→ **JOB**
Give back word for word everything from the line containing "Task: Toggle the slow-speed turtle playback" down to the end of the material, both ends included. Leave the pictures out.

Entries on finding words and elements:

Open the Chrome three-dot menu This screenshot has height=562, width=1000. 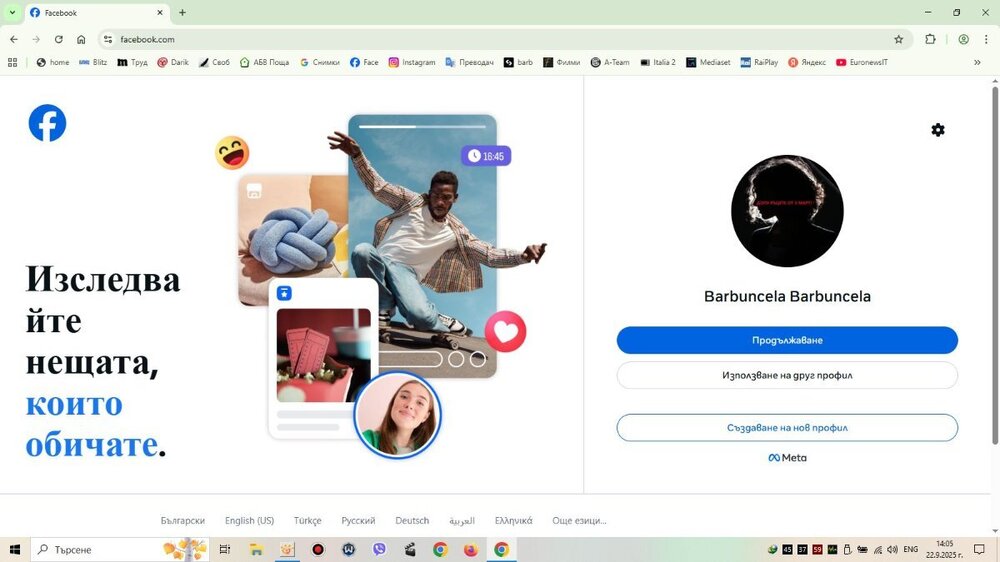(x=986, y=40)
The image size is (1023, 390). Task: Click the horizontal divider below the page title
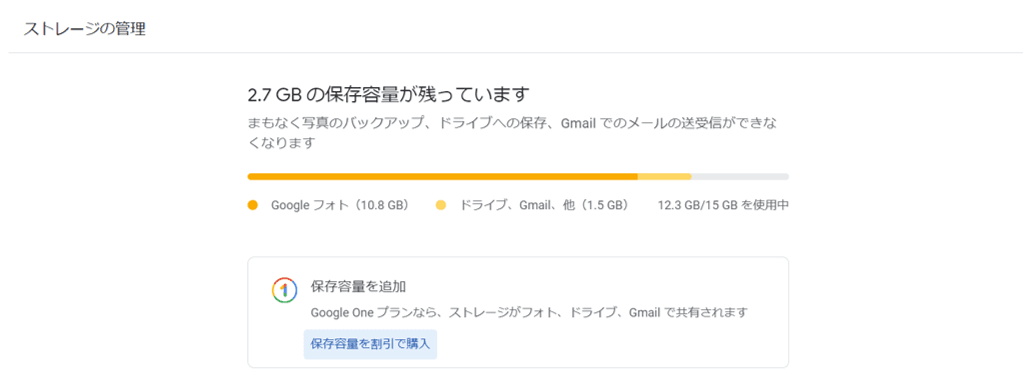click(515, 52)
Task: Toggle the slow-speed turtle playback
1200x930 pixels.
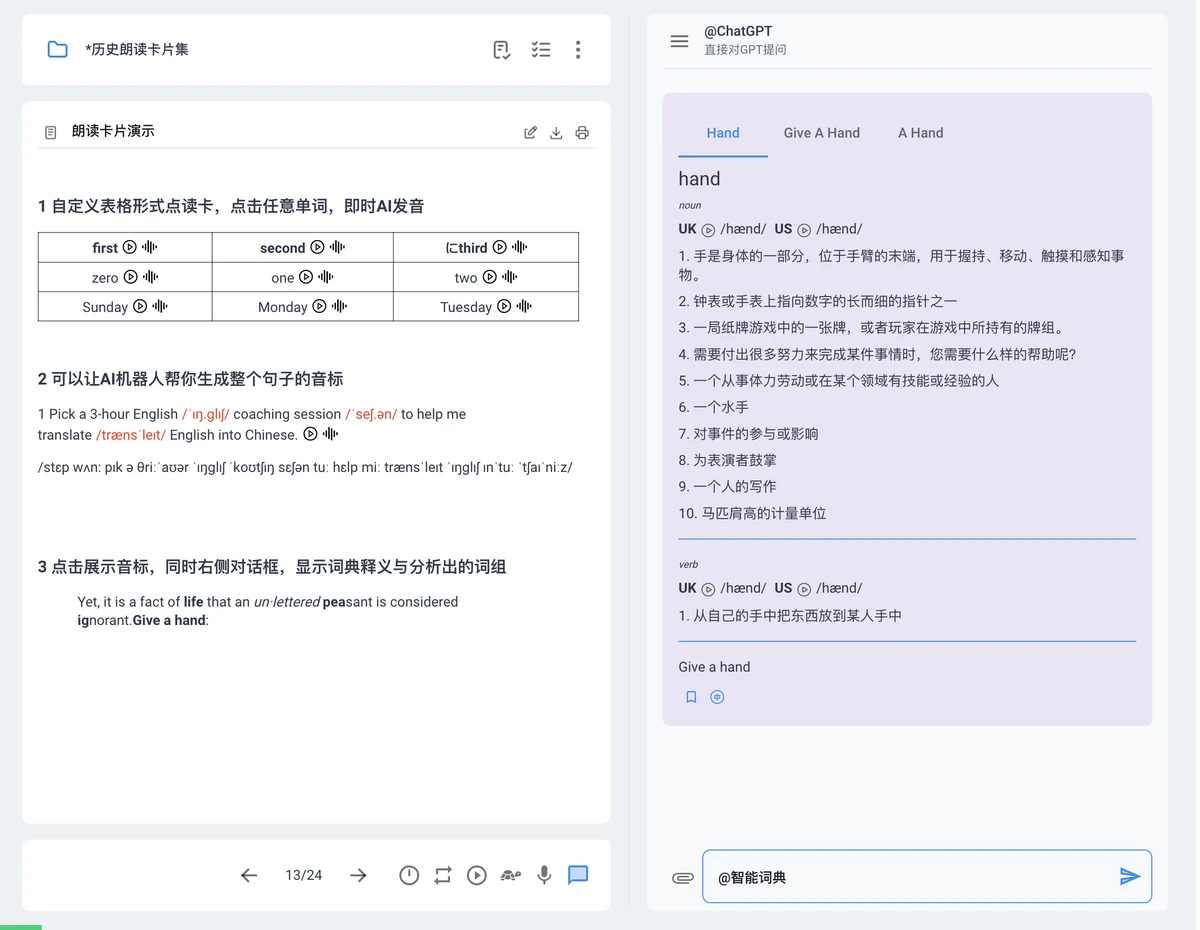Action: click(510, 876)
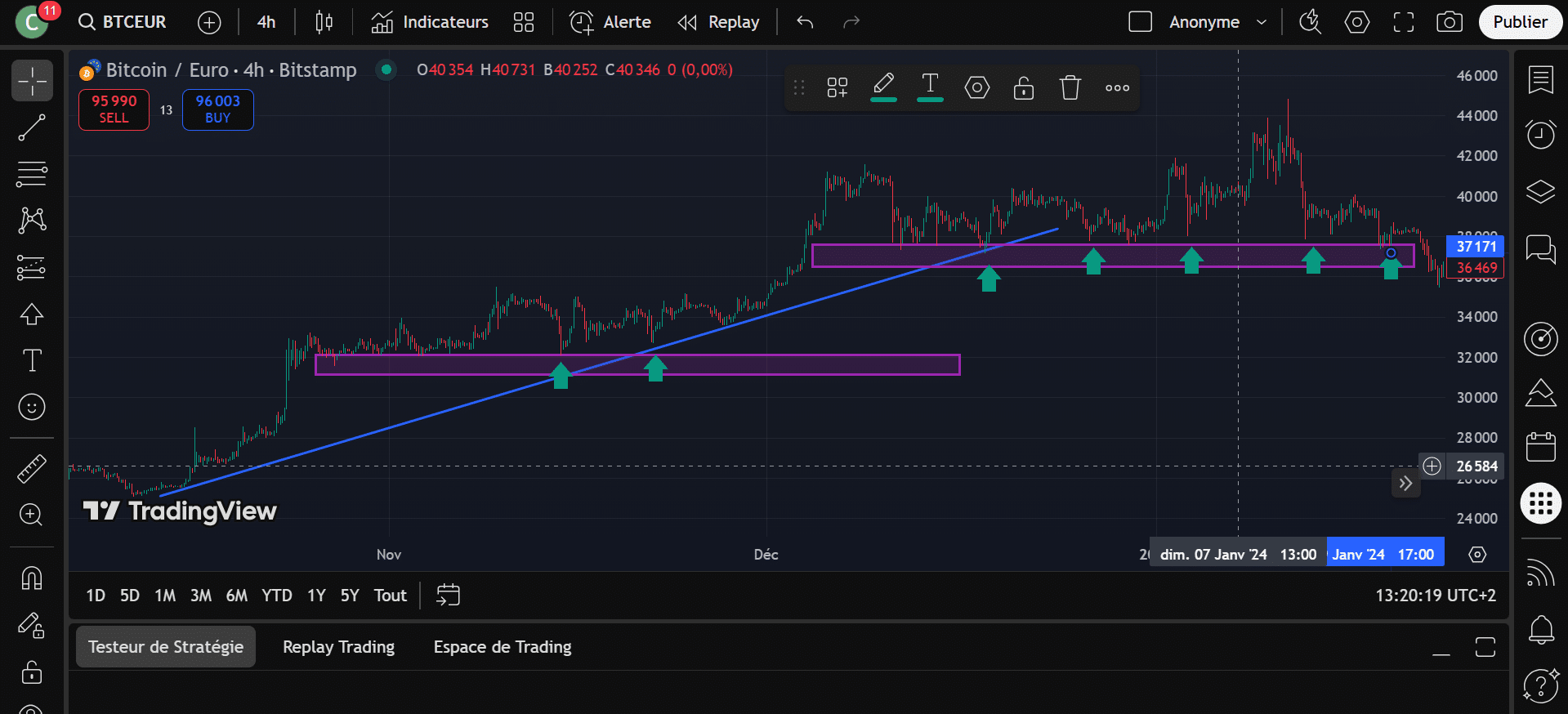
Task: Change drawing line color via pencil swatch
Action: pos(883,87)
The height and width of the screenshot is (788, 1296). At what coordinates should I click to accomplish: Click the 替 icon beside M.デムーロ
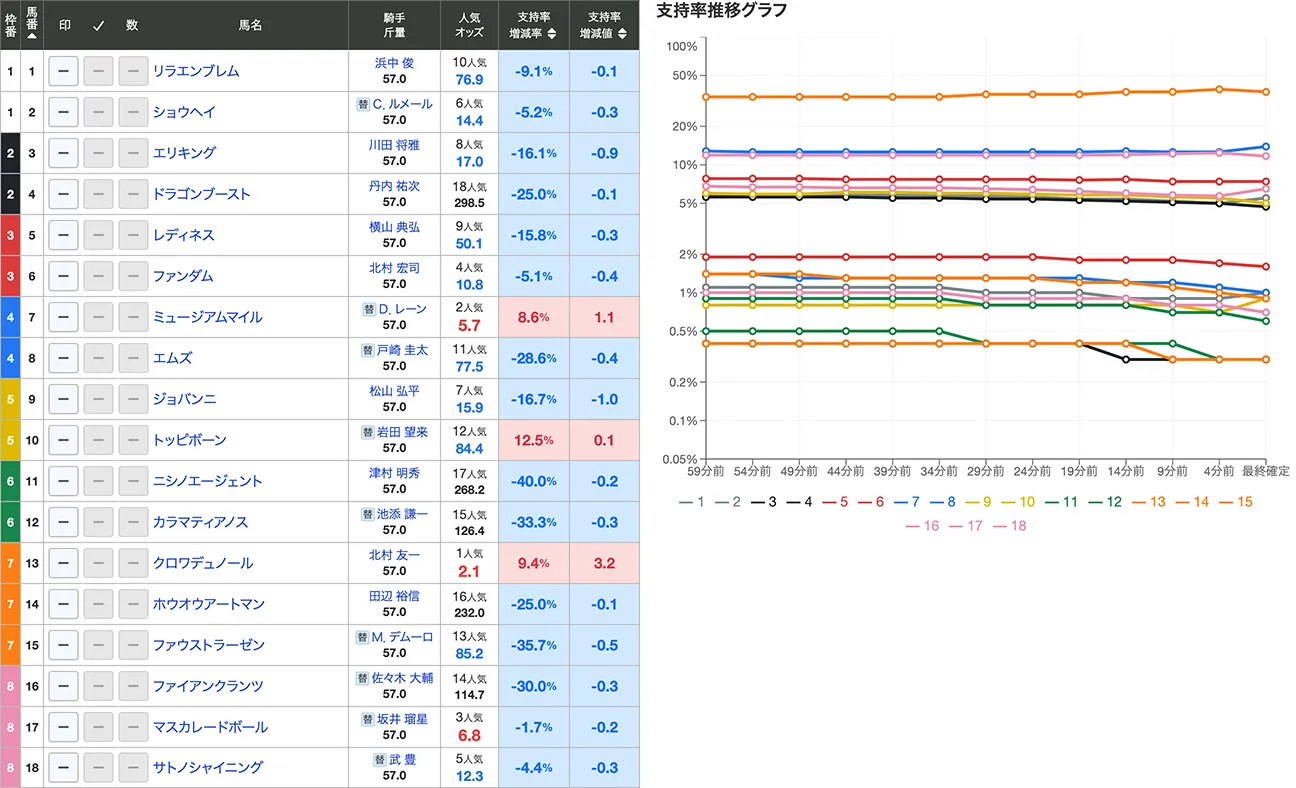tap(362, 637)
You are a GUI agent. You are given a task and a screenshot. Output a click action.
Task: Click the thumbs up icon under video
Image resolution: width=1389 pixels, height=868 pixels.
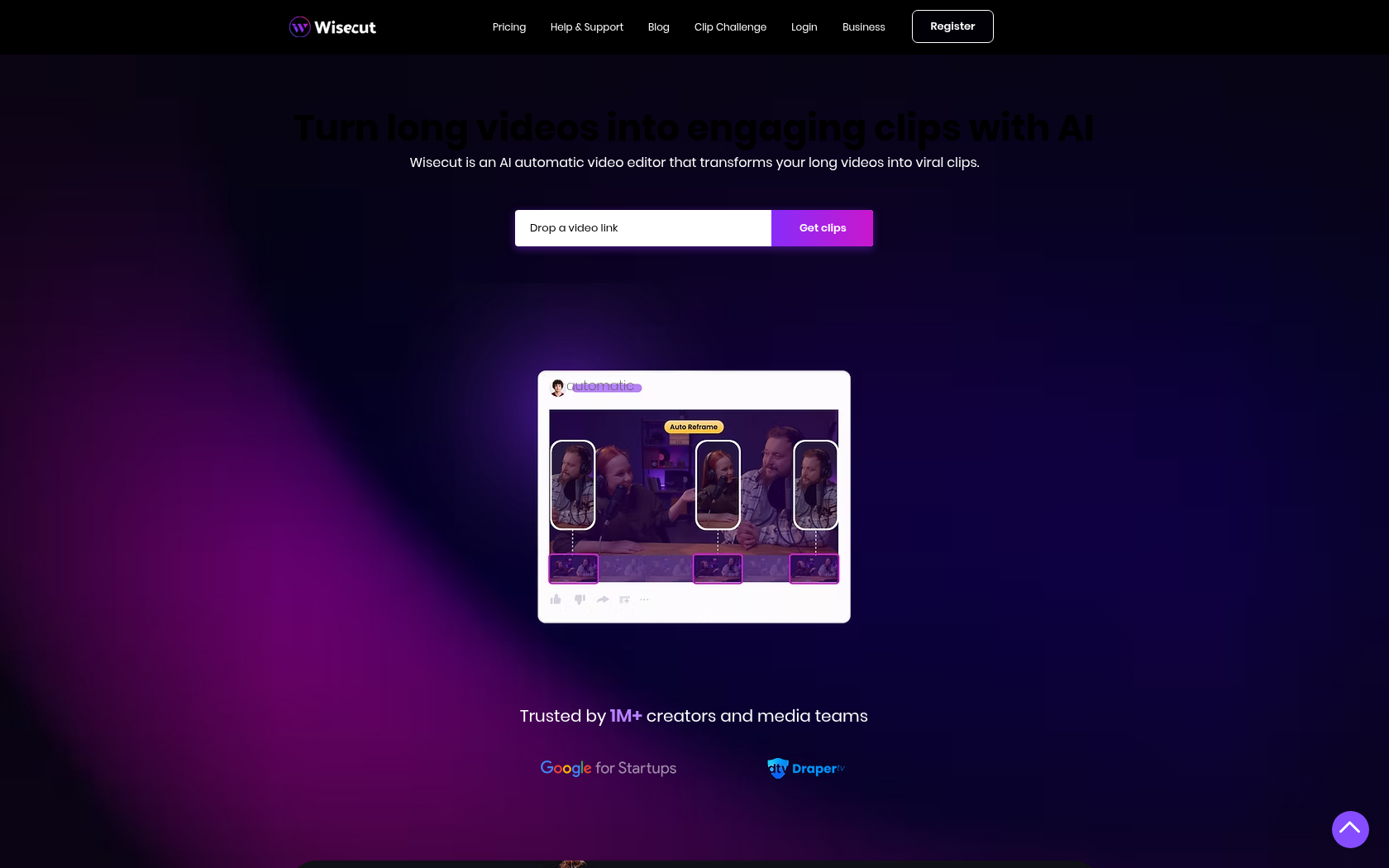coord(556,599)
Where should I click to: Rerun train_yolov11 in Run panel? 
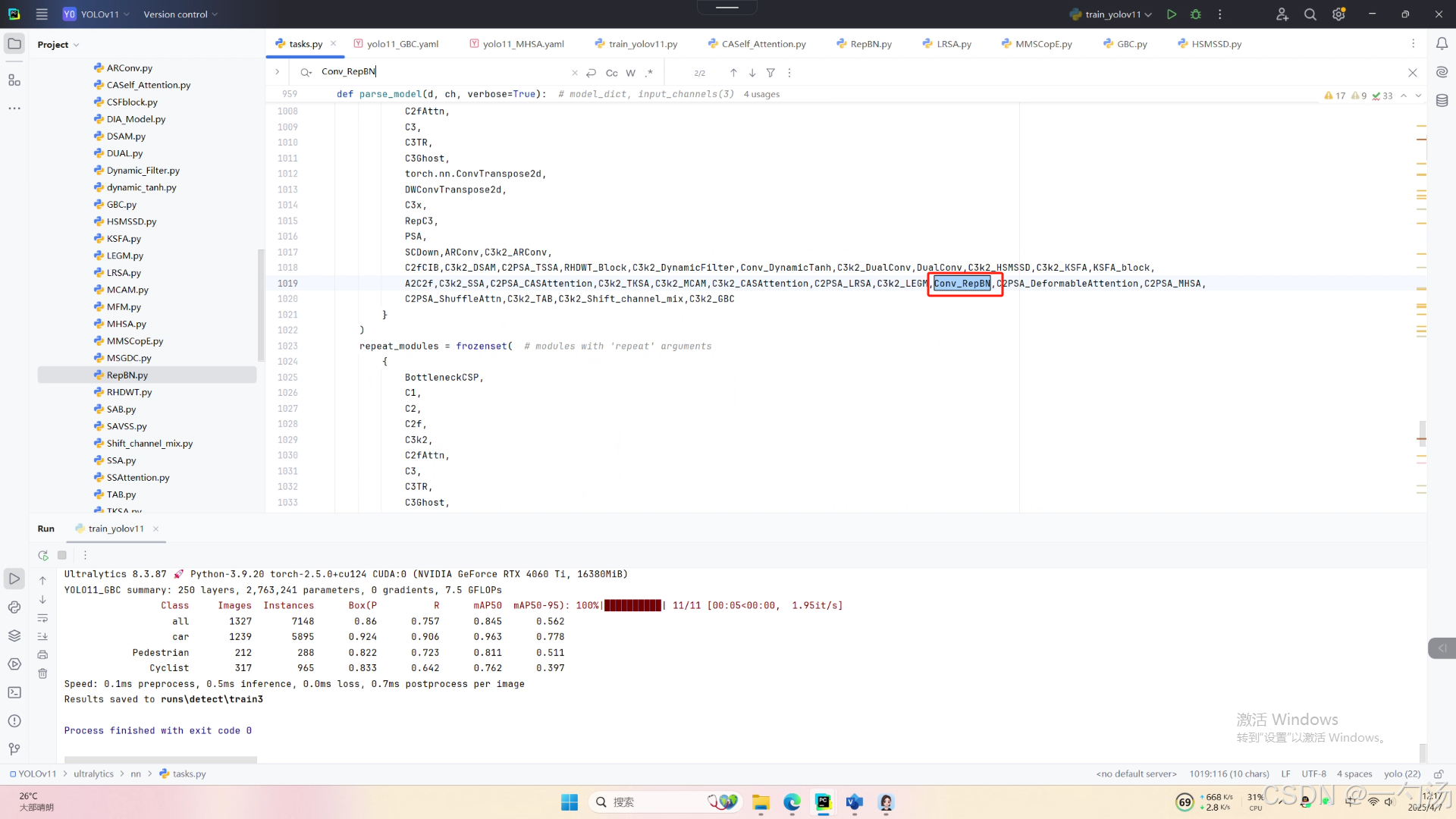click(43, 555)
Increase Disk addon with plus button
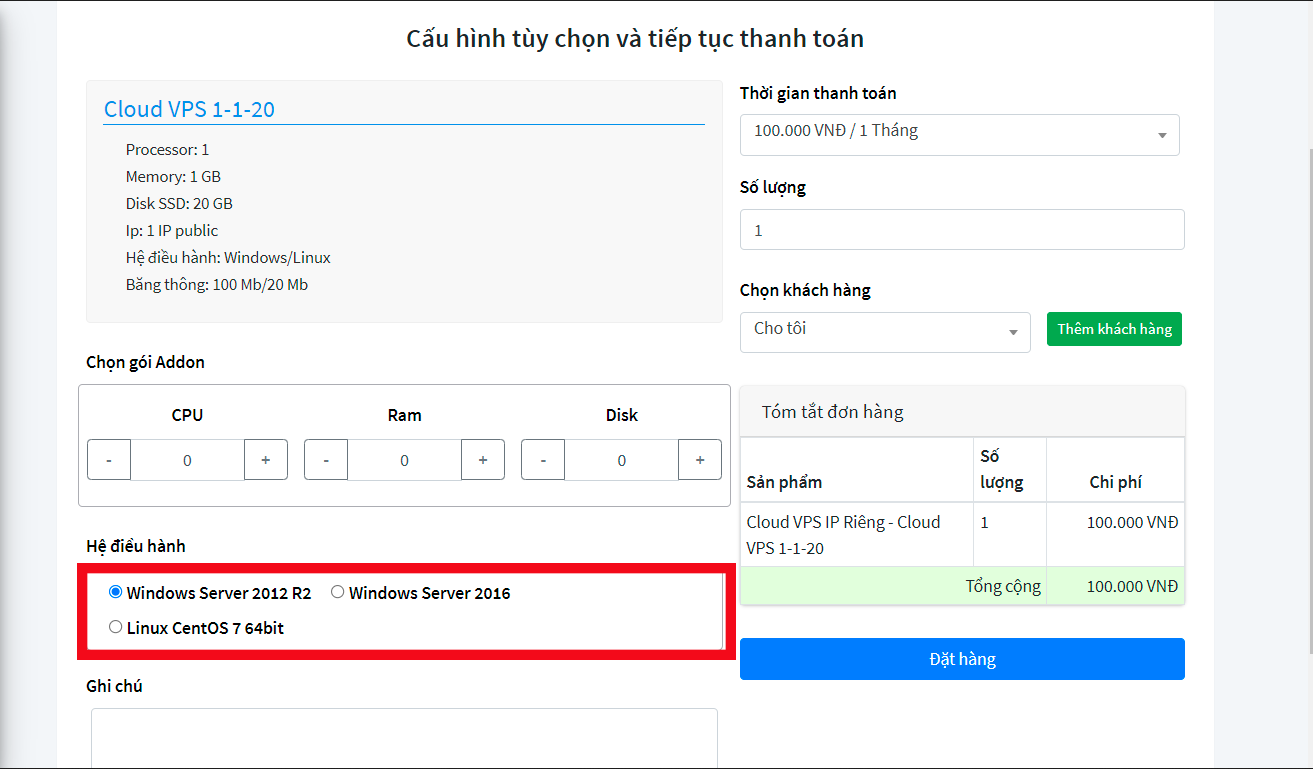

→ **TASK SOLUTION**
Task: Toggle the slow-speed turtle playback
1200x930 pixels.
Action: click(510, 876)
Task: Change drawing line color via pencil swatch
Action: pos(883,87)
The height and width of the screenshot is (788, 1296). At what coordinates should I click to accomplish: Click the 替 icon beside M.デムーロ
tap(362, 637)
You are a GUI agent. You are given a task and a screenshot. Output a click action.
Task: Click the thumbs up icon under video
Image resolution: width=1389 pixels, height=868 pixels.
coord(556,599)
Where should I click to: Rerun train_yolov11 in Run panel? 
click(43, 555)
Increase Disk addon with plus button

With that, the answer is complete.